Buckeye Institute urges general assembly to let the market decide on “green energy”May 21, 2014
The Ohio House of Representatives was poised to pass Senate Bill 310 this week—a piece of legislation that would implement a two-year freeze on the state’s energy efficiency and renewable energy portfolio standards. The bill would also create a special committee to continue examining the impact of the renewable energy portfolio on Ohio consumers, eliminate a probably unconstitutional in-state mandate for the purchasing of renewable energy, and a variety of other things. The bill, however, was delayed until at least next week.
The current standards were passed during Governor Ted Strickland’s term of office in 2008 and took no account of the major change in Ohio’s energy landscape heralded by the shale revolution. The mandates include specific set asides for solar energy and have prompted the large expansion of wind energy in Ohio despite the fact that the state is simply not located in an area to take meaningful advantage of that resource.
Our Statehouse Liaison, Greg R. Lawson, testified as an interested party yesterday before the Ohio House Public Utilities Committee during a hearing on Senate Bill 310. In his testimony, Lawson concluded:
…the entire premise of government mandates on energy is misguided.
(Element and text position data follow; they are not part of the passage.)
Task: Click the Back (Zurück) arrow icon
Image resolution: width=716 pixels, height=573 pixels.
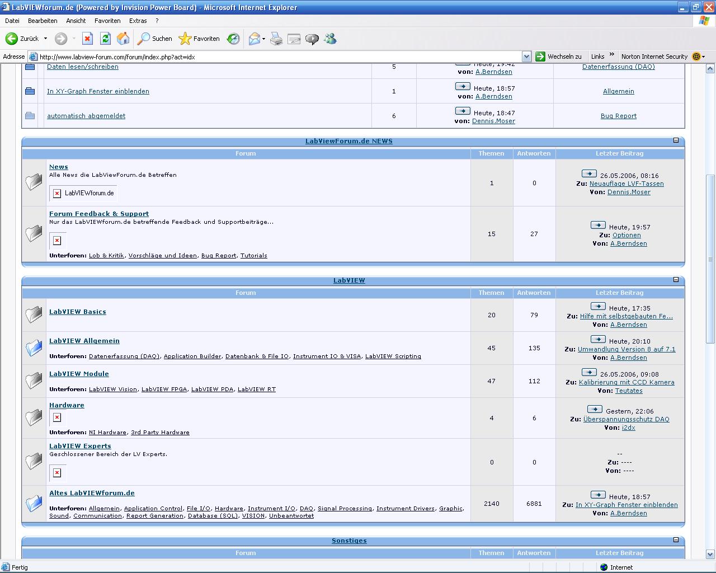Action: pos(12,39)
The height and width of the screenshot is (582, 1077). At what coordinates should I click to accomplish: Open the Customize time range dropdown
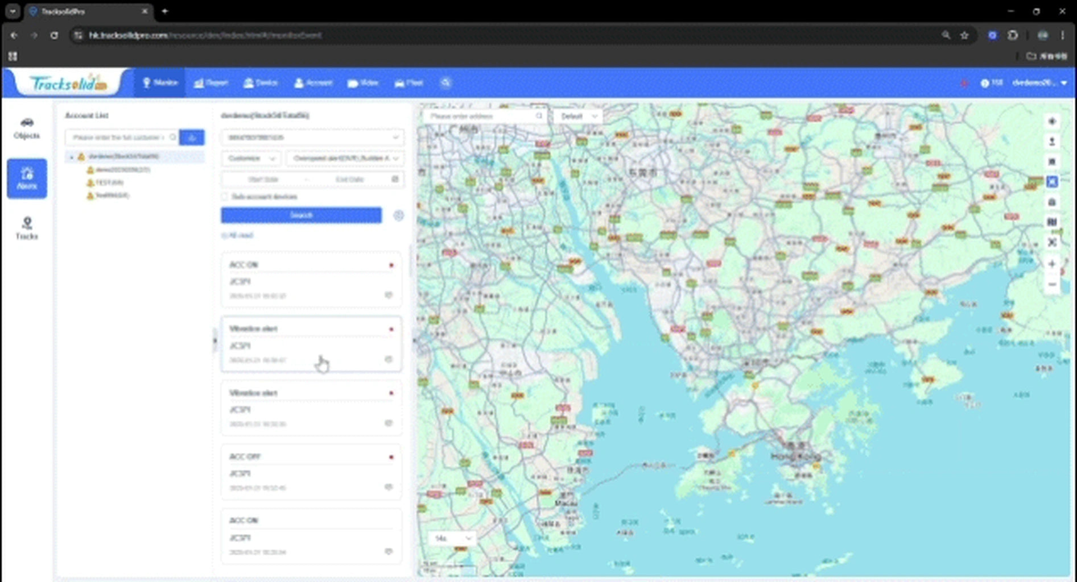(x=250, y=158)
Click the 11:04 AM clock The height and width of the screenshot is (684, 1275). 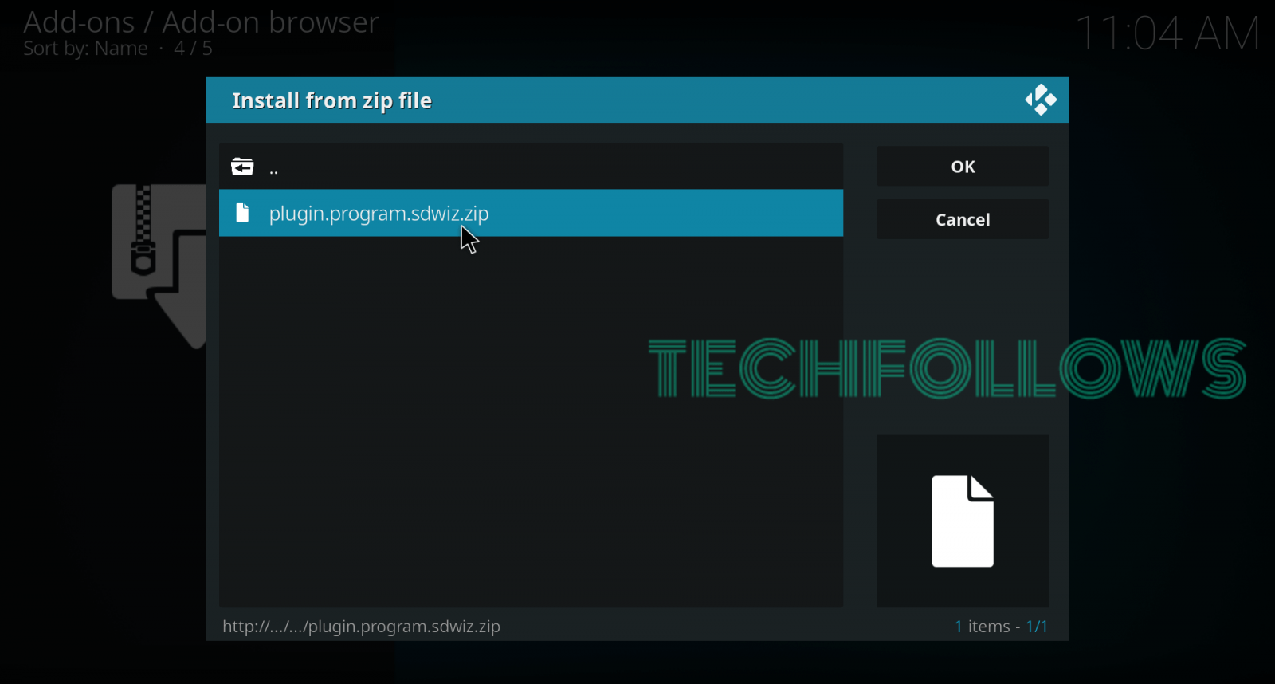(x=1167, y=33)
Given the current realities of the energy market, these mandates become even more absurd. In time, the market will adapt—it always does. If our natural gas were to disappear tomorrow, other supplies would emerge to fill the void. In the future, some of the supplies will probably come from sources that seem like science fiction today. Yet, the competition amongst these various resources will ultimately be what drives costs down and assures the reliability of our energy infrastructure. Mandates merely prop up non-competitive energy sources and supplies, and do not serve the recovering economy or Ohio energy consumers well.
Lawson was also interviewed by WBNS 10TV on whether Ohio should roll back the mandates.
When government picks winners and losers, the public and innovation loses. Ohio should not be in the business of mandates, whether in the field of health care, or in the energy market.